* **THE EXERCISE**:
Render every line of the rows below as a Markdown table with the columns "Row" (a running number) and "Content" (the line itself), skipping blank lines and omitting the pictures.

┌─ DATA SUPPLIED

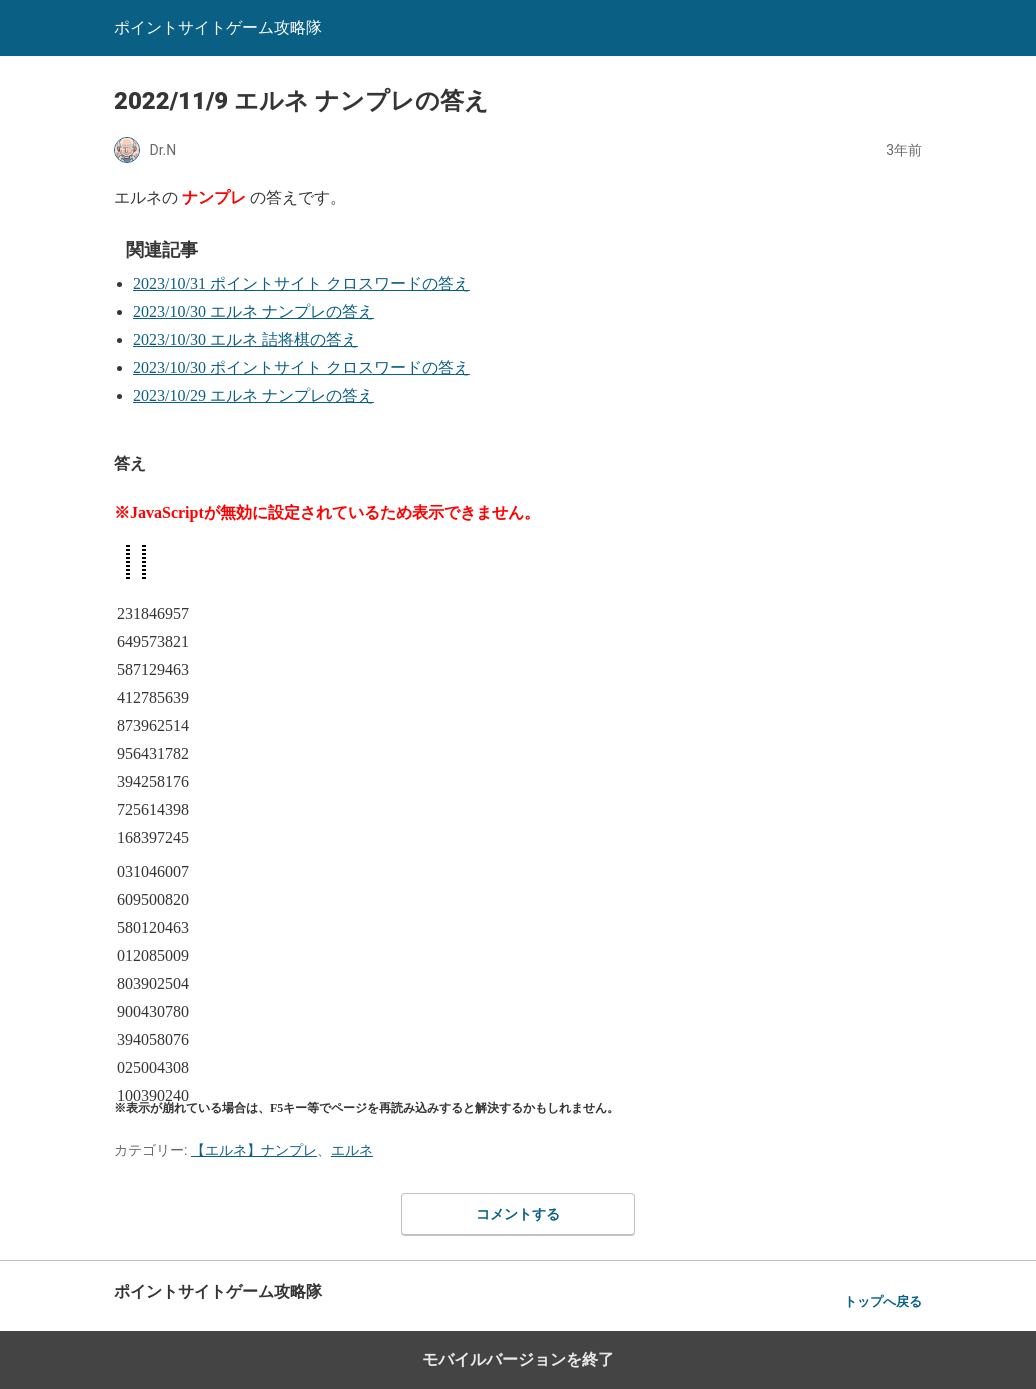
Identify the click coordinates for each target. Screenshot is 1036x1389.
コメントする (518, 1214)
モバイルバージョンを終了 (518, 1359)
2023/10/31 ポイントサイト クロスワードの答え (301, 283)
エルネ (352, 1150)
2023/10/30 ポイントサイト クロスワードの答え (301, 367)
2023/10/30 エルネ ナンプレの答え (253, 311)
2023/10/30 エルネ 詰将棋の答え (245, 339)
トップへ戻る (883, 1301)
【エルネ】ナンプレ (254, 1150)
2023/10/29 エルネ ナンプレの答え (253, 395)
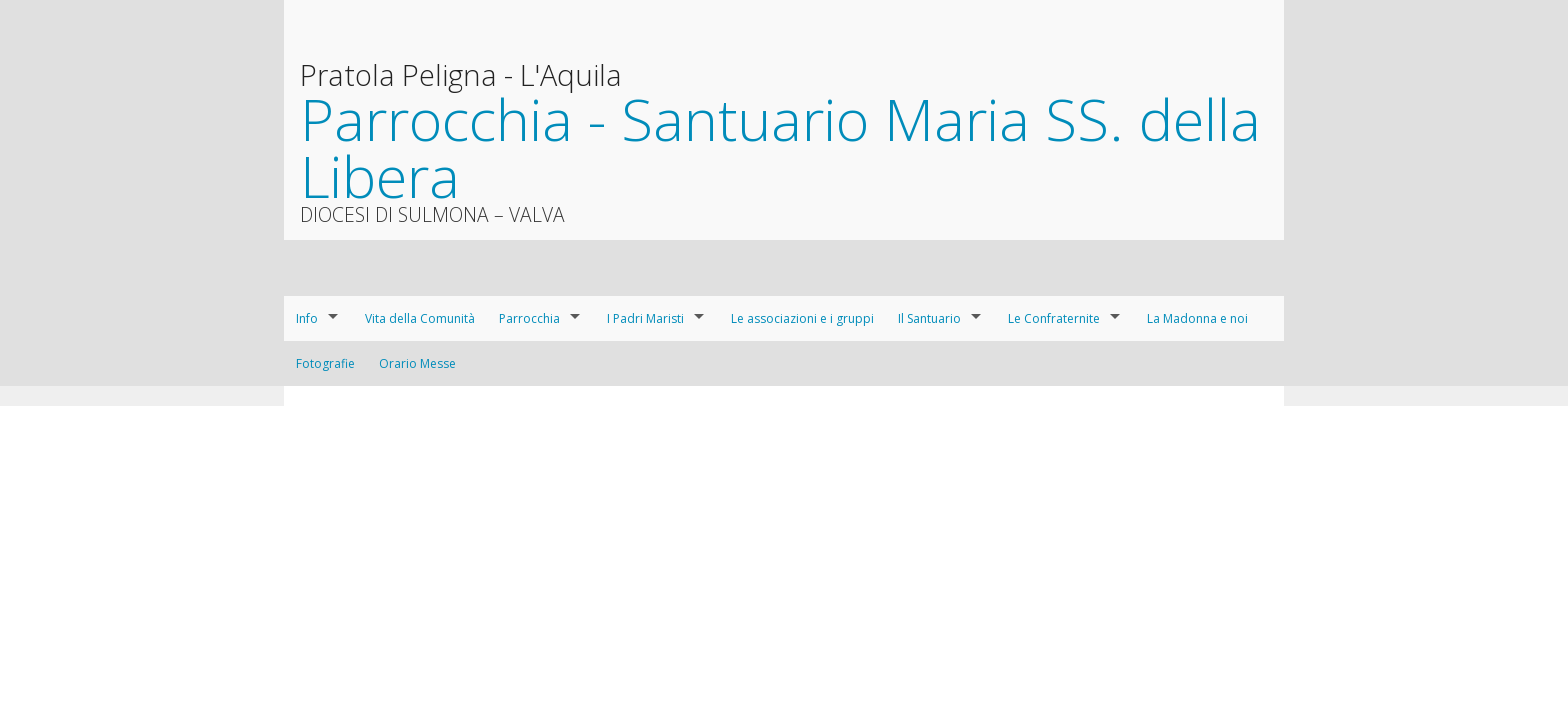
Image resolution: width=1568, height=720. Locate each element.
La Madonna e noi (1197, 318)
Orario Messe (417, 363)
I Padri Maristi (645, 318)
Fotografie (325, 363)
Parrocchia (529, 318)
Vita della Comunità (420, 318)
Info (307, 318)
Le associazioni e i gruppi (802, 318)
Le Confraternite (1054, 318)
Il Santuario (929, 318)
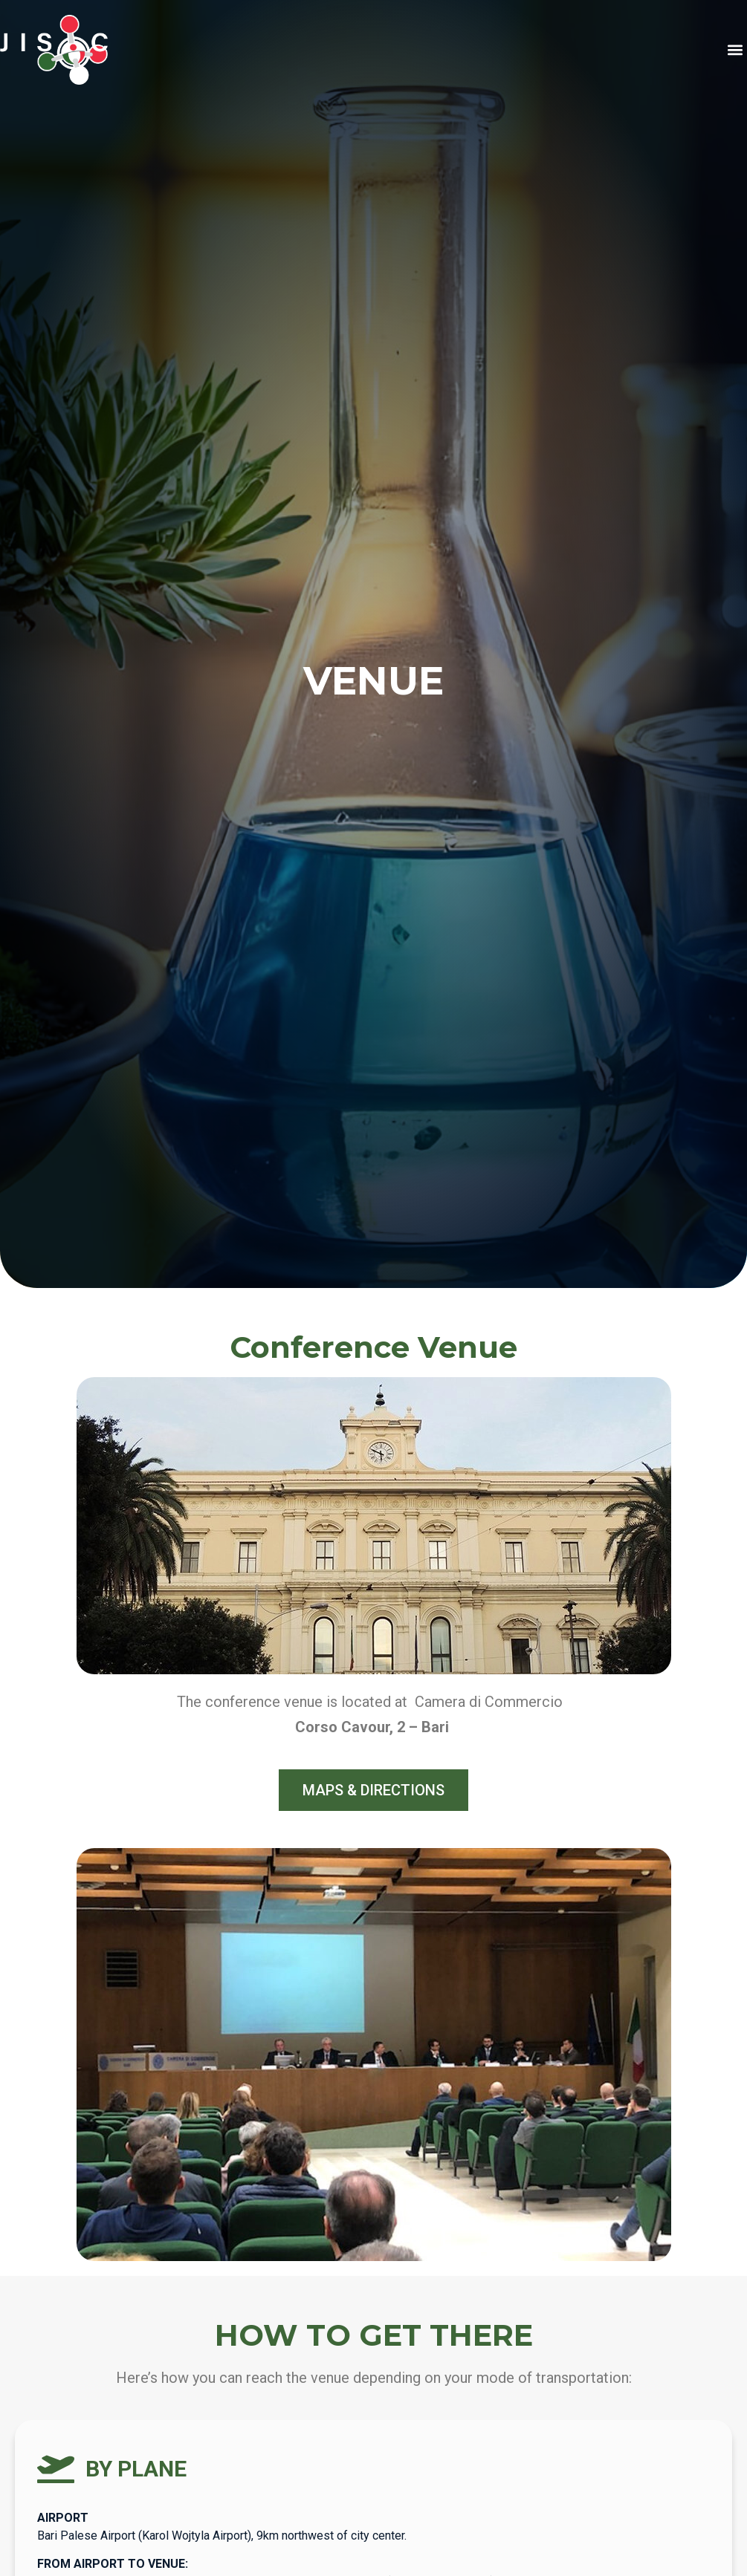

└─

* **TASK RESPONSE**:
| Row | Content |
|---|---|
| 1 | Identify the click coordinates for each target. Screenshot is 1036x1389. |
| 2 | コメントする (518, 1214) |
| 3 | モバイルバージョンを終了 (518, 1359) |
| 4 | 2023/10/31 ポイントサイト クロスワードの答え (301, 283) |
| 5 | エルネ (352, 1150) |
| 6 | 2023/10/30 ポイントサイト クロスワードの答え (301, 367) |
| 7 | 2023/10/30 エルネ ナンプレの答え (253, 311) |
| 8 | 2023/10/30 エルネ 詰将棋の答え (245, 339) |
| 9 | トップへ戻る (883, 1301) |
| 10 | 【エルネ】ナンプレ (254, 1150) |
| 11 | 2023/10/29 エルネ ナンプレの答え (253, 395) |
| 12 | Image resolution: width=1568, height=720. Locate each element. |
| 13 | La Madonna e noi (1197, 318) |
| 14 | Orario Messe (417, 363) |
| 15 | I Padri Maristi (645, 318) |
| 16 | Fotografie (325, 363) |
| 17 | Parrocchia (529, 318) |
| 18 | Vita della Comunità (420, 318) |
| 19 | Info (307, 318) |
| 20 | Le associazioni e i gruppi (802, 318) |
| 21 | Le Confraternite (1054, 318) |
| 22 | Il Santuario (929, 318) |